(Records to process)

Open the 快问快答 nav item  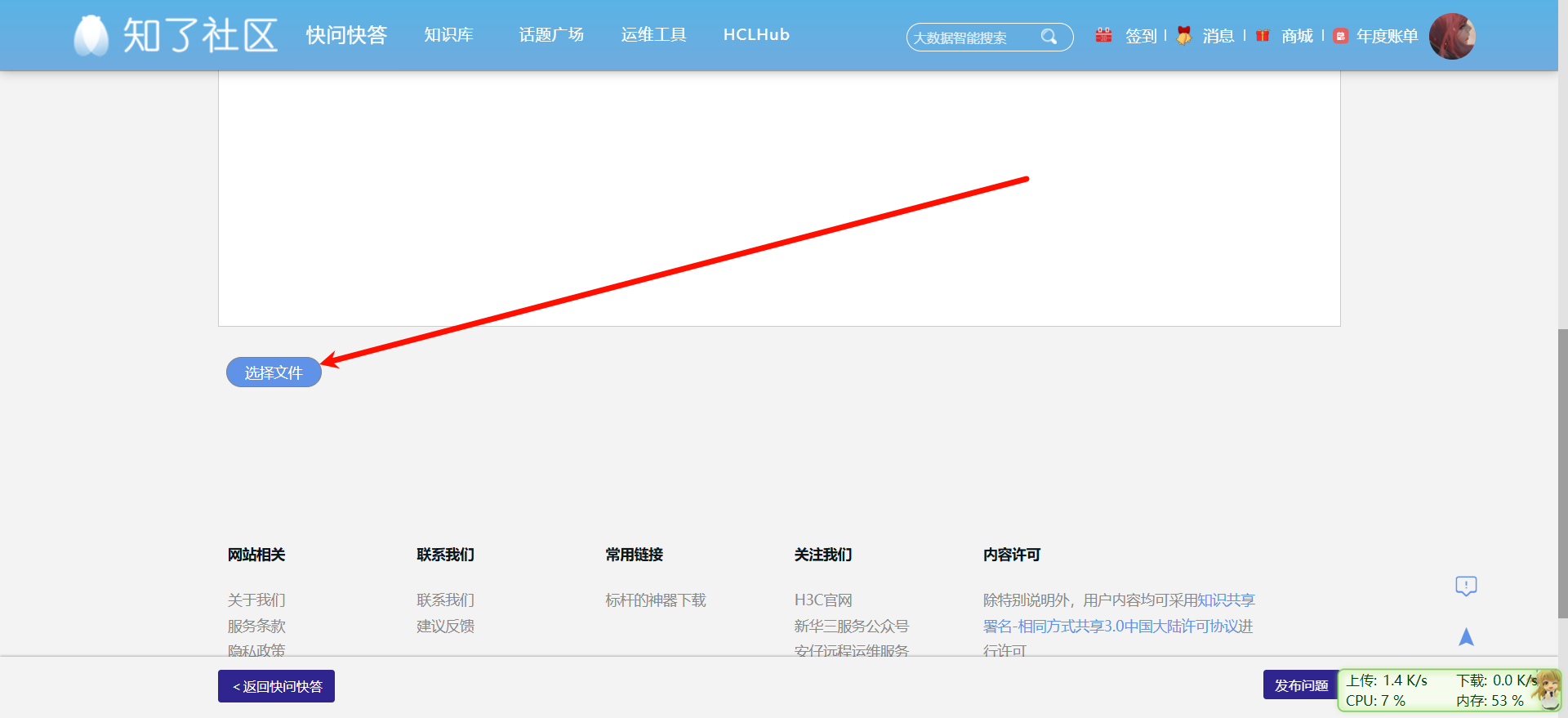pyautogui.click(x=346, y=35)
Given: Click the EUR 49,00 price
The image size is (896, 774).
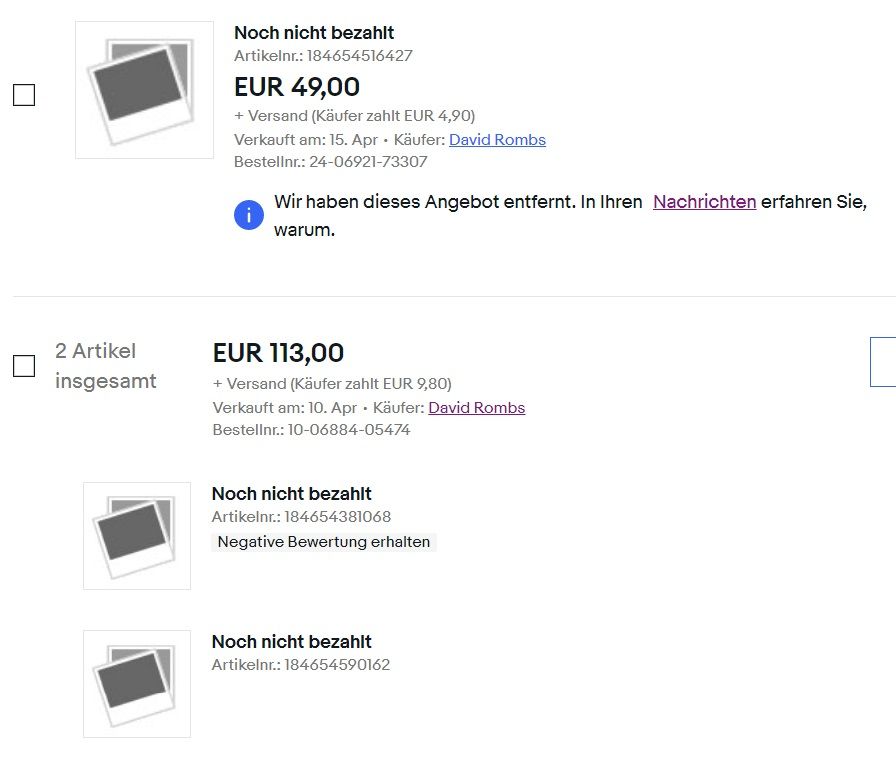Looking at the screenshot, I should 297,87.
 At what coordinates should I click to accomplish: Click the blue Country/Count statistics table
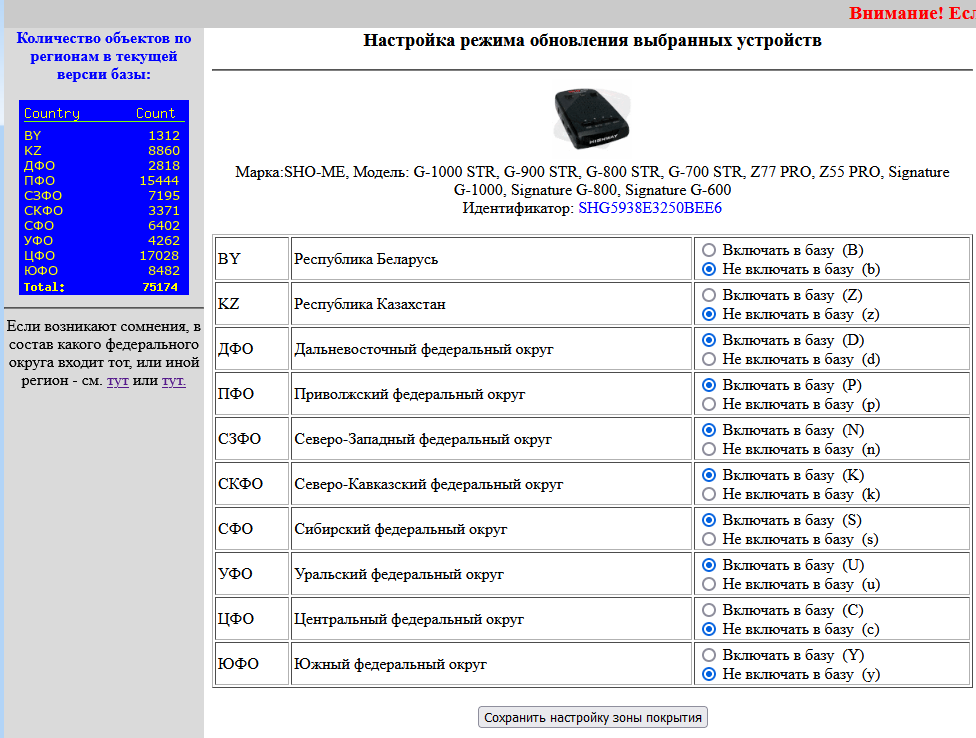[103, 198]
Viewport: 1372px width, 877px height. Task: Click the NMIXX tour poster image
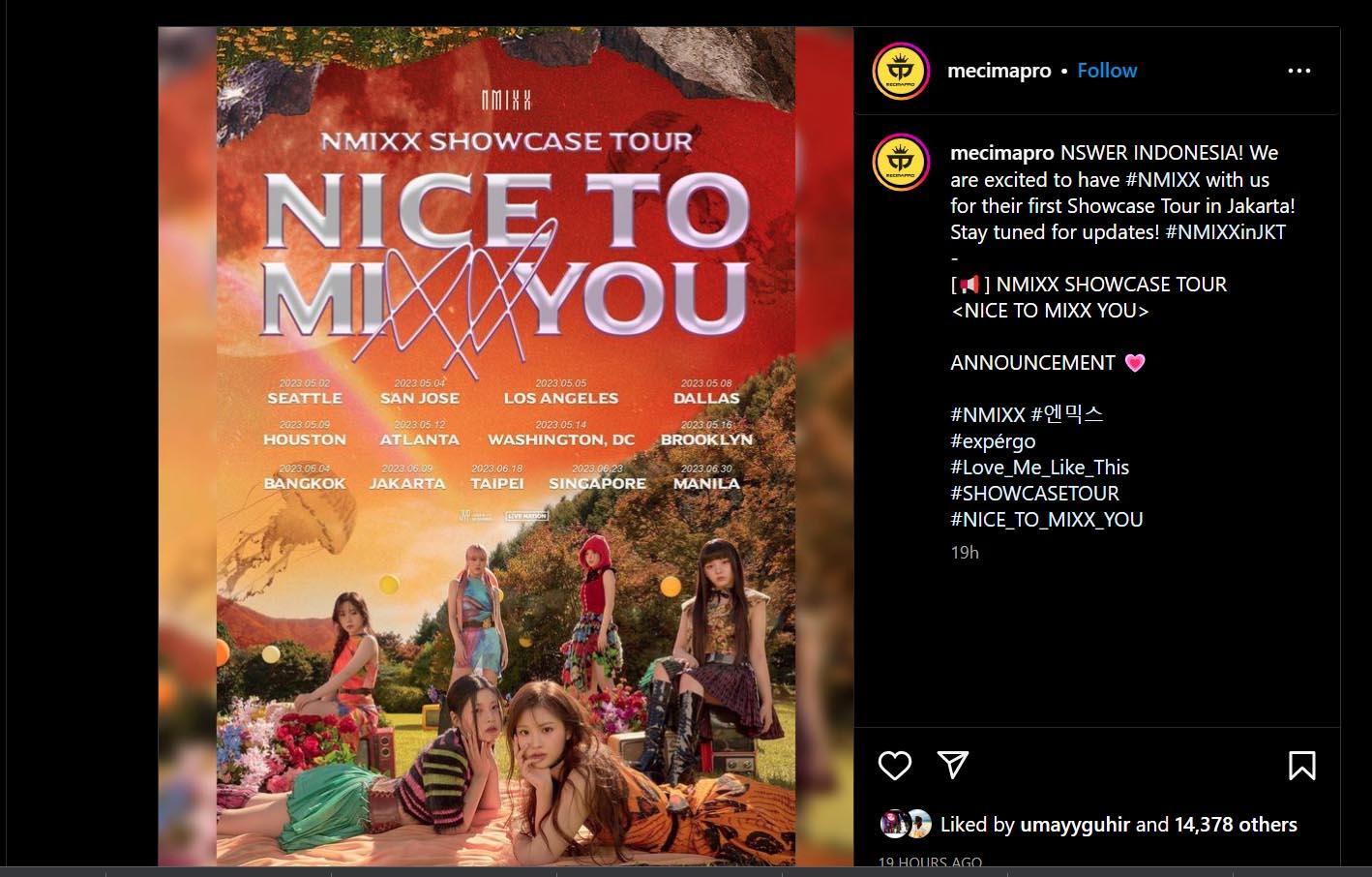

(End Records to process)

**About this task**
Once the line containing "At what coordinates" is found, copy it and each line after it through the end of the entries above exactly; nothing else, and no pictures.

**Exercise answer**
 At what coordinates should I click to accomplish: Click the blue Country/Count statistics table
[103, 198]
Viewport: 1372px width, 877px height. Task: Click the NMIXX tour poster image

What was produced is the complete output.